Continuano le proteste nell’Italia del Green pass obbligatorio, ricatto di Stato imposto dal governo Draghi per costringere gli italiani a vaccinarsi. E che mette a rischio, ora, persino il diritto al lavoro: dal 15 ottobre, infatti, senza il certificato non sarà più possibile nemmeno esercitare la propria professione, con tanto di rinuncia forzata allo stipendio. Un colpo durissimo alla democrazia, tra gli applausi di quasi tutte le forze politiche. Non certo di Italexit, con il fondatore Gianluigi Paragone che ha già annunciato di voler protestare contro le imposizioni dell’esecutivo.
“Non intendo mostrare il Green pass per accedere al Senato – ha infatti spiegato Paragone in vista dell’entrata in vigore dell’obbligo di Green pass – prima di tutto perché il certificato per me va abolito e questo vale anche per il Senato. In più perché è contrario alla Costituzione. Un passaggio evidentemente sconosciuto agli esponenti del governo Draghi”.

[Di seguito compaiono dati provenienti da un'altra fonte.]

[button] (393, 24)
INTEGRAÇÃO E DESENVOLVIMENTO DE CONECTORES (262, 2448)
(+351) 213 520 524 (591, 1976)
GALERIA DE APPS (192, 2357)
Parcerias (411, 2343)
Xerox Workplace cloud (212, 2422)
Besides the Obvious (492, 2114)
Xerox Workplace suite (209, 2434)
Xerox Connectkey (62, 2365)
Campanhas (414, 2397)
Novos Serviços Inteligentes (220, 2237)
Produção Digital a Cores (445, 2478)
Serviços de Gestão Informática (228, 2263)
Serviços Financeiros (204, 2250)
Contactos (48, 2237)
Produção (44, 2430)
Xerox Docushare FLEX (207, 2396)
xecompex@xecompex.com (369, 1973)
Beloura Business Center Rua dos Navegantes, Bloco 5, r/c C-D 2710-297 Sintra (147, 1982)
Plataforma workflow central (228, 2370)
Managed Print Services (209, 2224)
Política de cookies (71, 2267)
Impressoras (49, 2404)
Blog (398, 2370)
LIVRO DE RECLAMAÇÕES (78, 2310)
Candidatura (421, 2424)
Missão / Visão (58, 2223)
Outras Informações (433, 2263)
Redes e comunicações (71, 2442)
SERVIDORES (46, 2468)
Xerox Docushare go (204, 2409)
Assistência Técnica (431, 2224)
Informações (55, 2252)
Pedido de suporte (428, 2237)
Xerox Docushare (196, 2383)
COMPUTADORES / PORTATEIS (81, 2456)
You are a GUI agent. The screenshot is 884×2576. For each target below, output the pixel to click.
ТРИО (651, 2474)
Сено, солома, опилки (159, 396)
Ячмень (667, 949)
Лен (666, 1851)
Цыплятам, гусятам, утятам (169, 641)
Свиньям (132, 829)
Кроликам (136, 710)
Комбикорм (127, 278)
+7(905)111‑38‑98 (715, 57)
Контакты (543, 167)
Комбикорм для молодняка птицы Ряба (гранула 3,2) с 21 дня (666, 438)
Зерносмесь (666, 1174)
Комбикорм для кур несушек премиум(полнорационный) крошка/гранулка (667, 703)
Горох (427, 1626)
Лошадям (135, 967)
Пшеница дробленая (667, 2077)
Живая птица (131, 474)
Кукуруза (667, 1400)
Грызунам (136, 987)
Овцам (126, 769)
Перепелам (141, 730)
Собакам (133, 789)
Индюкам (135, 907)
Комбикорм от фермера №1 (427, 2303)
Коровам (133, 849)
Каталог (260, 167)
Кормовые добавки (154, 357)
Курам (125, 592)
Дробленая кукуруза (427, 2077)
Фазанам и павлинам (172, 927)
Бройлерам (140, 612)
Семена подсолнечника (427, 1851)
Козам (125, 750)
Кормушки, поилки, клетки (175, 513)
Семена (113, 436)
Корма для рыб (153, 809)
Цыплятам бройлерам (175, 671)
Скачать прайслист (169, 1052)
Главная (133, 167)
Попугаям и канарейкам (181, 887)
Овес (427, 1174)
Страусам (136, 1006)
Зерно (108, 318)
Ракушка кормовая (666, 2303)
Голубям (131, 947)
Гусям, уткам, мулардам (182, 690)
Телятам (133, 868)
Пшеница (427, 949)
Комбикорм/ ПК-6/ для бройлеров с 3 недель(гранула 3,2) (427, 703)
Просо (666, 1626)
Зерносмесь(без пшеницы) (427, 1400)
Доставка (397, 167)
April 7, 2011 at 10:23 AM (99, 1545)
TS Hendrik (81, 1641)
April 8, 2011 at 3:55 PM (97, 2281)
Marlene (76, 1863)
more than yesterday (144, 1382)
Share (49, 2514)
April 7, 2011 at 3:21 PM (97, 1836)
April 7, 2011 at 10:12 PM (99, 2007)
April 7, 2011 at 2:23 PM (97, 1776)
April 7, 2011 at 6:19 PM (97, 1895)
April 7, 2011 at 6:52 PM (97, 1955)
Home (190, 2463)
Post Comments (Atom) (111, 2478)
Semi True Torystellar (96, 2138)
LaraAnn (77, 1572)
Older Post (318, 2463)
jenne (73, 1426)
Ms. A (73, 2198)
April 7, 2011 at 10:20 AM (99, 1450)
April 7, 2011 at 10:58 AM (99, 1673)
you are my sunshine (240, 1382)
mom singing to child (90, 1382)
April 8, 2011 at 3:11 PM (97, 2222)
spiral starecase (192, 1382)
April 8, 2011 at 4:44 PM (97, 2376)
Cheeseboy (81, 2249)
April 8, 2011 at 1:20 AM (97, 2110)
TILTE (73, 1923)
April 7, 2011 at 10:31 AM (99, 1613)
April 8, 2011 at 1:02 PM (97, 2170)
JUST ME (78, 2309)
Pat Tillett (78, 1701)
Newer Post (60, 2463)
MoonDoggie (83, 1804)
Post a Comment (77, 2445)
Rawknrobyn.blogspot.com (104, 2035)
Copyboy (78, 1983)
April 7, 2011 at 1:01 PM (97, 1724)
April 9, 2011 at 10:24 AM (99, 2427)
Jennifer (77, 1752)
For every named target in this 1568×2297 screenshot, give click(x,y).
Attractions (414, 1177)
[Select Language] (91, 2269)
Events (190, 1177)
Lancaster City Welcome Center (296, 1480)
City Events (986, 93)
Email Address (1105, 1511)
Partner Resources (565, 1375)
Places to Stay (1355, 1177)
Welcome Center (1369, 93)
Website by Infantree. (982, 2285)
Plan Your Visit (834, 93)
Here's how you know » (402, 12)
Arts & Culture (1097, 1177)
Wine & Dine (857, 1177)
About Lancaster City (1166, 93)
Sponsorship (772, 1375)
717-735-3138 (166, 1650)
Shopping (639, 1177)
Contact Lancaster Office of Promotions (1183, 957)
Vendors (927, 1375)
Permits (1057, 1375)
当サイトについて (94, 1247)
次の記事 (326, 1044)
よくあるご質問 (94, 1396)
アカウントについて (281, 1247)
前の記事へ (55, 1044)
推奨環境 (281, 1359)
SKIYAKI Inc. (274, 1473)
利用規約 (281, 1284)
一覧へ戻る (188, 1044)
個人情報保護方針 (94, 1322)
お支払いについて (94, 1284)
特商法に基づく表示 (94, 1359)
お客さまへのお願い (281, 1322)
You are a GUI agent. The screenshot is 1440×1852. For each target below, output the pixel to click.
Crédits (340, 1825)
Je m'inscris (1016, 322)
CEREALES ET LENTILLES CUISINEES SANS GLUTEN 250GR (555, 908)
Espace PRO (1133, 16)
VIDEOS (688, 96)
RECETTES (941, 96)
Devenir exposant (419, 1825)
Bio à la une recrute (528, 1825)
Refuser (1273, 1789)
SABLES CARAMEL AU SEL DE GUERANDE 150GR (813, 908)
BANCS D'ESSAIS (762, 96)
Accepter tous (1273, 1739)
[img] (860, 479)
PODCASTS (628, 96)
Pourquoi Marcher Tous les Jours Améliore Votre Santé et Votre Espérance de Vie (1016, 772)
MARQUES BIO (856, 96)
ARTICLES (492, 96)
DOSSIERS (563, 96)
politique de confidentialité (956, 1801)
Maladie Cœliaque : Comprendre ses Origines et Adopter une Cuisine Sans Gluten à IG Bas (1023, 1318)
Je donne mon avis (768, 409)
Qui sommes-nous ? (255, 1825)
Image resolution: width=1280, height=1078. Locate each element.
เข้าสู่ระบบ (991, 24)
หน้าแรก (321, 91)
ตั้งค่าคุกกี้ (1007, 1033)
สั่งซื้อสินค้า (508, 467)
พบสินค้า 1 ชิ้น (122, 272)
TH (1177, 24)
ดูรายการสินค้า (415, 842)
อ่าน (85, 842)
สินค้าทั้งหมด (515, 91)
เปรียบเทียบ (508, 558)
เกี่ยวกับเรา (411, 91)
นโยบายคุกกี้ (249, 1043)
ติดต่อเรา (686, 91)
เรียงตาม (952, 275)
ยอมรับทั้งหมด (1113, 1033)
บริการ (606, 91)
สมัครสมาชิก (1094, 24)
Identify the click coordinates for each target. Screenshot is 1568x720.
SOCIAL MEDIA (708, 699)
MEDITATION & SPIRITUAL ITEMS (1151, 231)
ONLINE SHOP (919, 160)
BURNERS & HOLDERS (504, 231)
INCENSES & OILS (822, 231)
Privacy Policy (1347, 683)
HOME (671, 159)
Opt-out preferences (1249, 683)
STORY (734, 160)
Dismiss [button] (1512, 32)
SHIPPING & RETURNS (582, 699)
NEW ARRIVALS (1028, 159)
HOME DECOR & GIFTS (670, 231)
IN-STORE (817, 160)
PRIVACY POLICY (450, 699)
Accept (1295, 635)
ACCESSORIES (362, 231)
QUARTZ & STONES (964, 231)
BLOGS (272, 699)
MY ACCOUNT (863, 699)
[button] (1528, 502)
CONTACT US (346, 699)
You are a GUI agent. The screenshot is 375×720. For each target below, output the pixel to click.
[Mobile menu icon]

Una protesta istituzionale netta, dunque, contro il vincolo di presentare il certificato verde al momento dell’ingresso in Aula e nelle sedi collegate: “Nessuno mi può impedire di entrare, dovranno chiamare le forze dell’ordine” ha anticipato Paragone, solidale in queste ore con i lavoratori del porto di Trieste che hanno annunciato uno sciopero contro l’obbligo di esibire il Green pass, chiedendo piuttosto l’introduzione di tamponi gratis per tutti.
In Parlamento, l’obbligo di Green pass è valido non soltanto per deputati e senatori, ma anche per i dipendenti, per i giornalisti e per tutti i visitatori esterni. Le delibere dei rispettivi collegi prevedono multe salate per i trasgressori, con tanto di “taglio della diaria” per i parlamentari. Paragone, però, non si fa spaventare dalle minacce: “Ho già rinunciato tante volte per campagna elettorale…”.